■ **YOUR INSTRUCTIONS**
The lines to copy run from the one containing "Given: Click the bold 'Warning:' label" to the end of the listing. Please write them out exactly, minus the pictures.

■ **RECORD SET**
== Segment start ==
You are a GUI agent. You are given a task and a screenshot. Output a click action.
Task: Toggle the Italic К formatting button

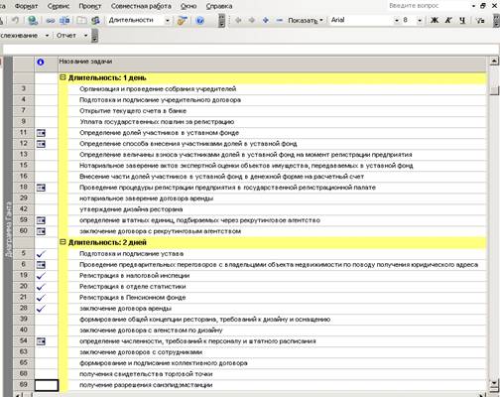pyautogui.click(x=448, y=20)
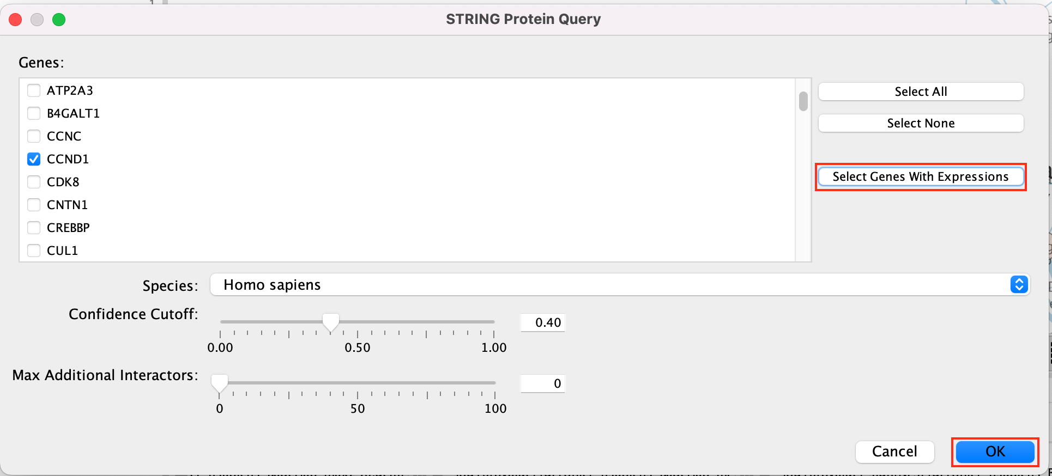
Task: Toggle the CREBBP gene checkbox
Action: click(x=34, y=228)
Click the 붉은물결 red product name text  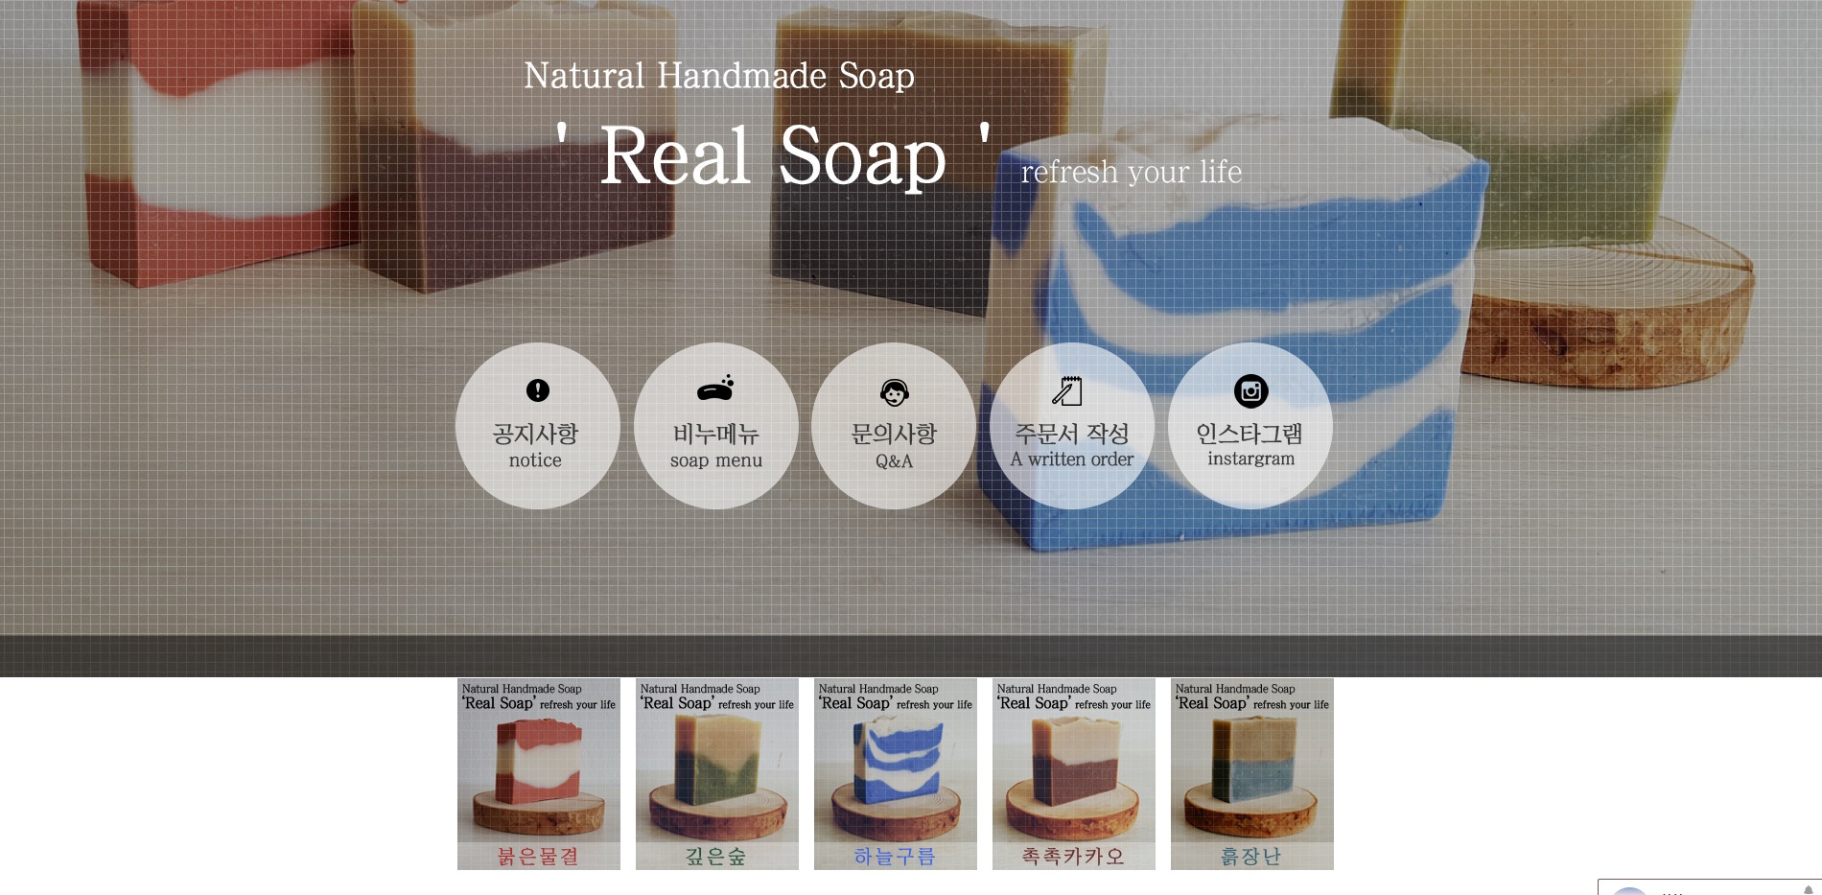pos(538,856)
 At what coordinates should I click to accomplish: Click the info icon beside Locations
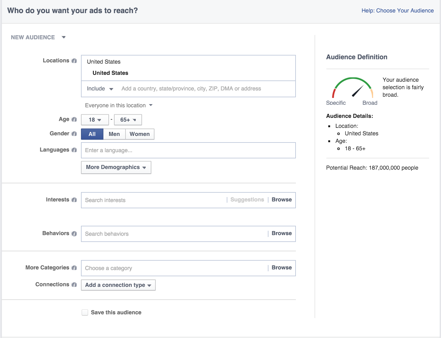pyautogui.click(x=74, y=61)
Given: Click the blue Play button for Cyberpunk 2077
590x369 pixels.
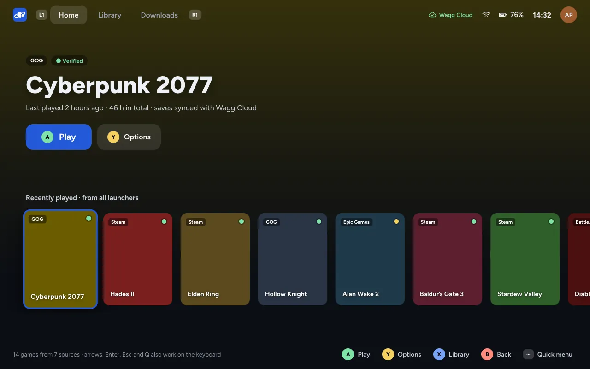Looking at the screenshot, I should click(59, 137).
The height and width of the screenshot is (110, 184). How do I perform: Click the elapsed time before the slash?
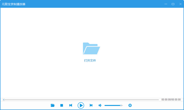[x=166, y=100]

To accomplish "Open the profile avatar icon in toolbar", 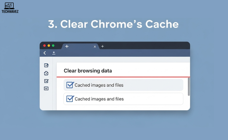I will pyautogui.click(x=54, y=53).
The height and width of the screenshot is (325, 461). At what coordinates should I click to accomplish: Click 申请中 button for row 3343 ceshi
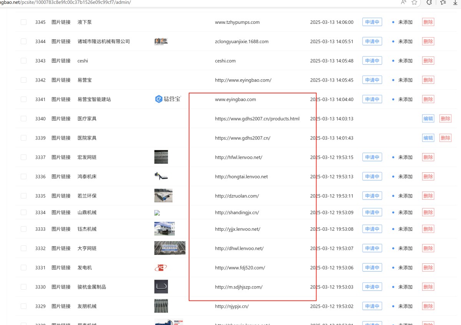(x=372, y=61)
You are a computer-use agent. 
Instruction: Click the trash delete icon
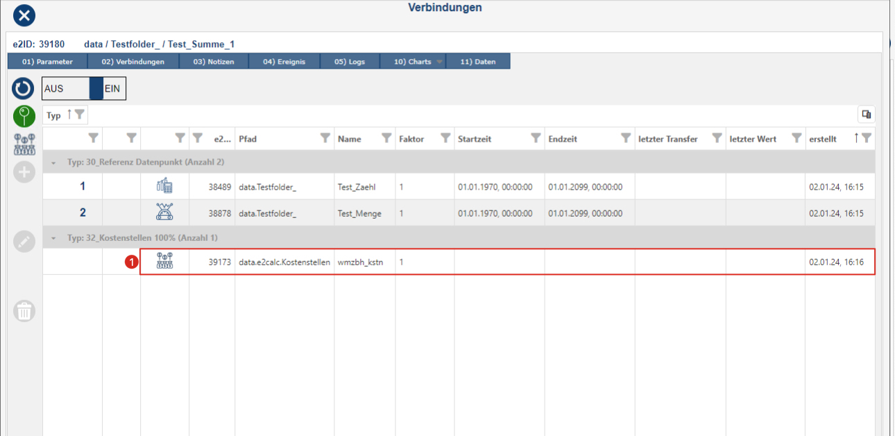pyautogui.click(x=24, y=311)
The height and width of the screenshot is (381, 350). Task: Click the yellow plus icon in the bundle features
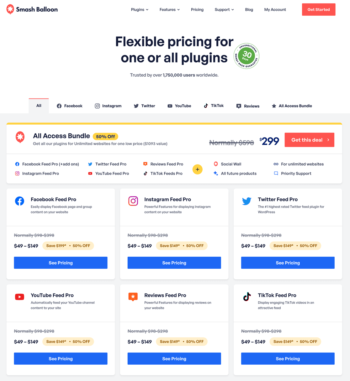[x=198, y=169]
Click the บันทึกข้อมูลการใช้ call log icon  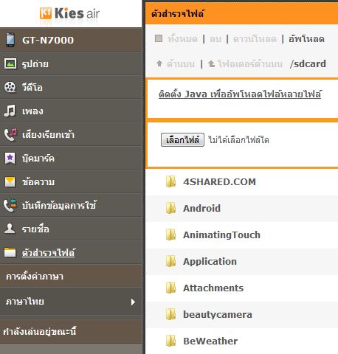[x=10, y=205]
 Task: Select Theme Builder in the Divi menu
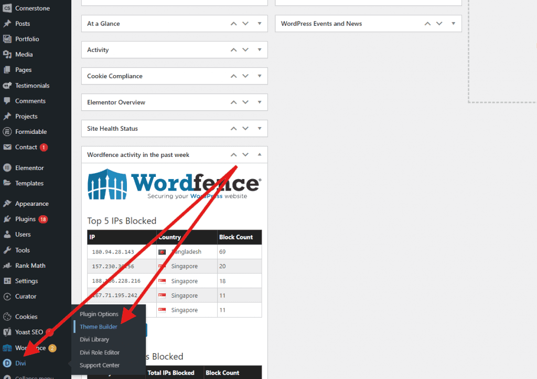pos(98,326)
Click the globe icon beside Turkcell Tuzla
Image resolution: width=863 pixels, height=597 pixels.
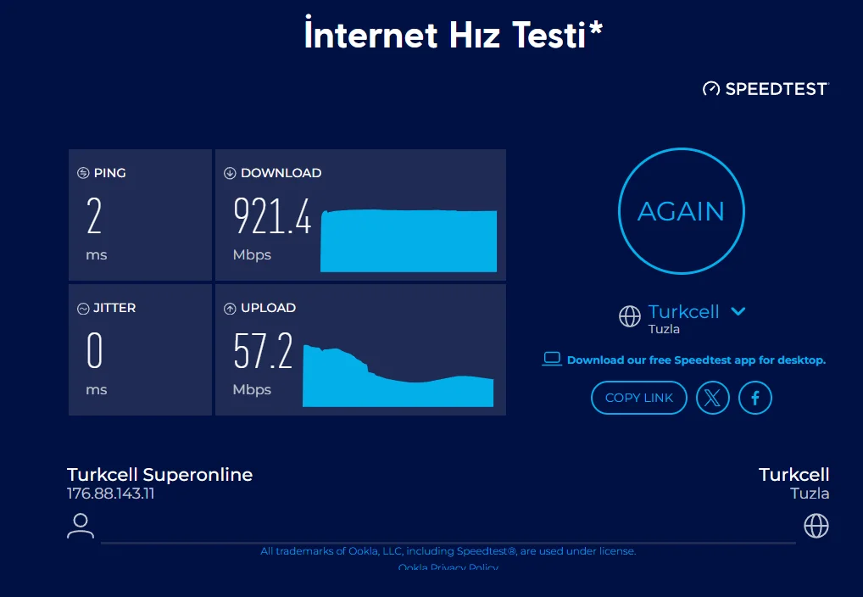(630, 317)
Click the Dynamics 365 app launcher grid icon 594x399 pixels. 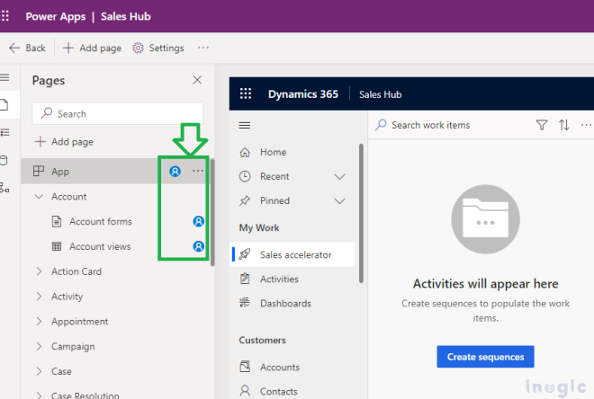[x=245, y=94]
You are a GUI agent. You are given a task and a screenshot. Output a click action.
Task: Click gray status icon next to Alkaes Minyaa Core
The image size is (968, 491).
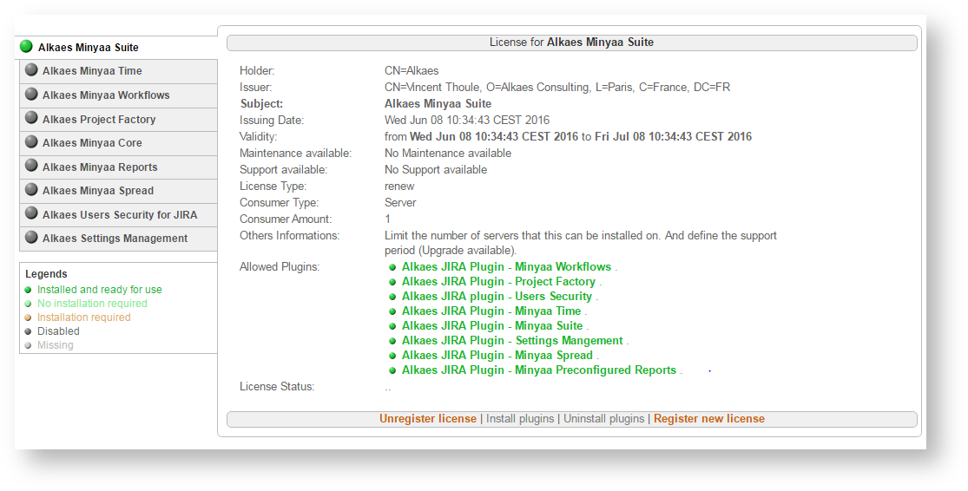[31, 142]
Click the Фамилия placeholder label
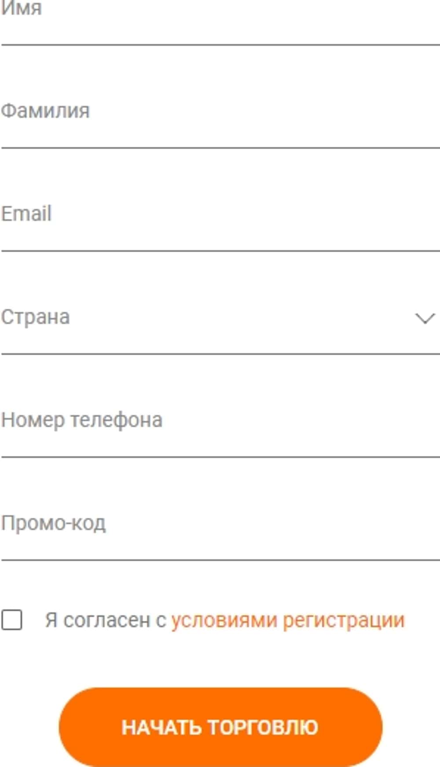This screenshot has height=767, width=440. [45, 111]
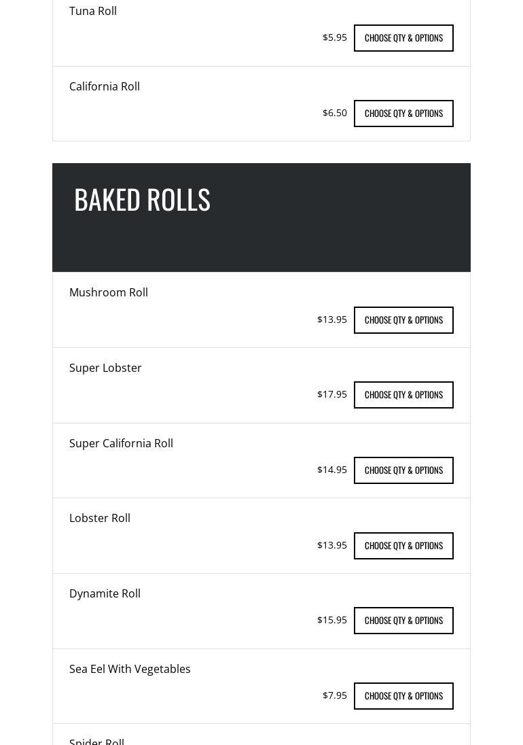The width and height of the screenshot is (523, 745).
Task: Select the Mushroom Roll menu item title
Action: [x=109, y=292]
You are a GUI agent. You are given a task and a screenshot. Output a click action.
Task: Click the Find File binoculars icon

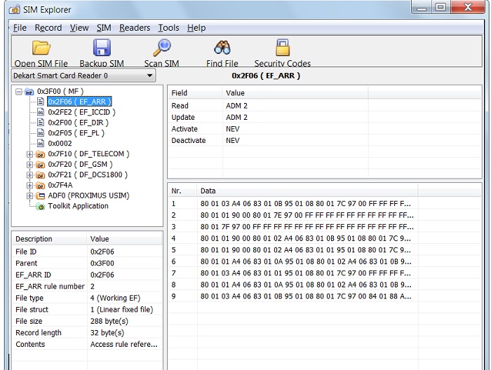(222, 48)
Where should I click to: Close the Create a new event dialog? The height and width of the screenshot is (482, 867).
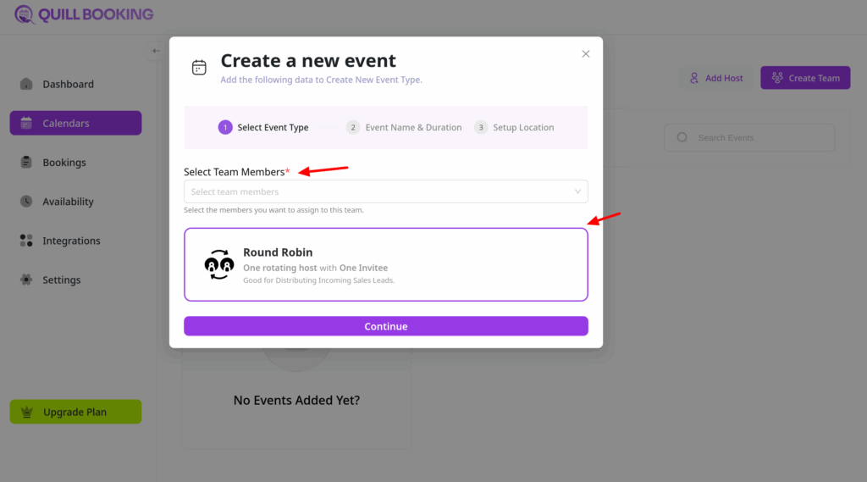pyautogui.click(x=585, y=53)
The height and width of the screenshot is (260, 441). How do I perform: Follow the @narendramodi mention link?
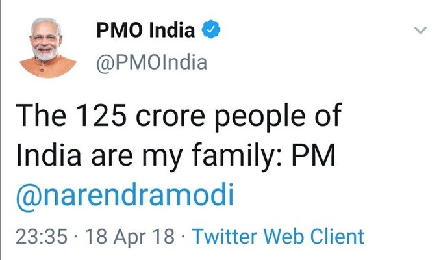(124, 196)
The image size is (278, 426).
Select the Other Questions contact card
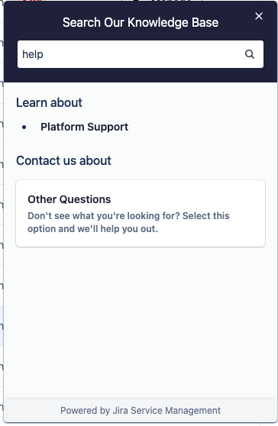pyautogui.click(x=141, y=213)
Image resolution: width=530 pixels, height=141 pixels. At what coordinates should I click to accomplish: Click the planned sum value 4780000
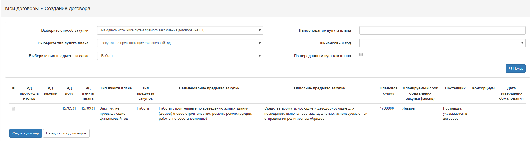387,108
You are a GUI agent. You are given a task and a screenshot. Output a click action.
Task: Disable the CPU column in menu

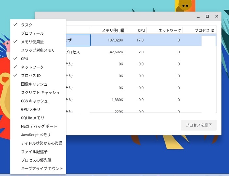point(25,59)
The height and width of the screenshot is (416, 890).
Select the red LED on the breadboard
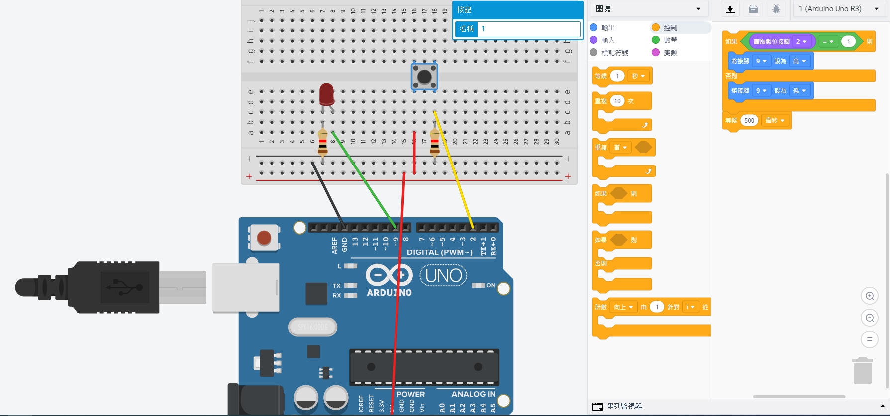(x=326, y=94)
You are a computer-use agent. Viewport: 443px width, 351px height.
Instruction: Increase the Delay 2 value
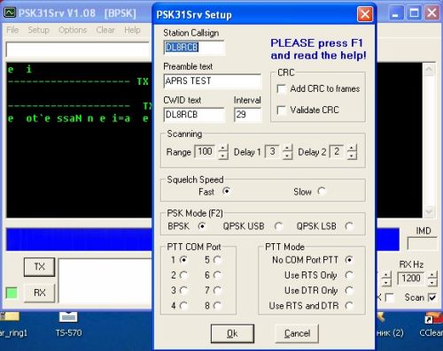coord(352,149)
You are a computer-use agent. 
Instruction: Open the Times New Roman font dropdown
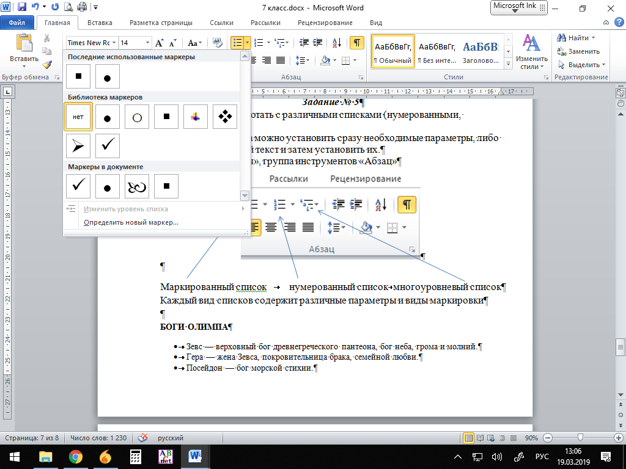click(113, 43)
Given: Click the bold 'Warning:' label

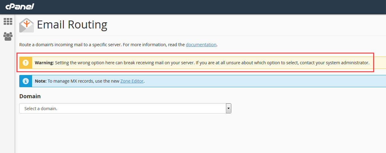Looking at the screenshot, I should [44, 63].
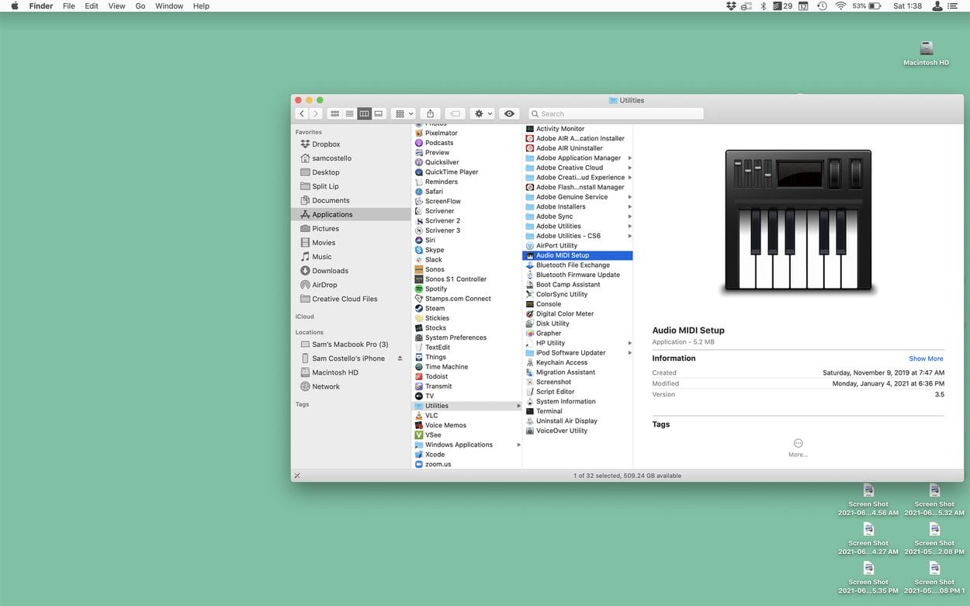970x606 pixels.
Task: Click the Edit Tags toolbar button
Action: pos(456,113)
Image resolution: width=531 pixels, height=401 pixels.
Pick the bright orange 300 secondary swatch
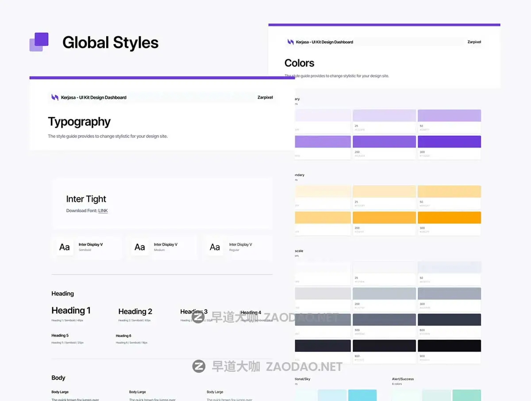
== Segment end ==
■ **EXERCISE RESPONSE**
Given: Click the bold 'Warning:' label

Looking at the screenshot, I should [44, 63].
970x606 pixels.
Task: Click the Edit Tags toolbar button
Action: pos(456,113)
Image resolution: width=531 pixels, height=401 pixels.
Pick the bright orange 300 secondary swatch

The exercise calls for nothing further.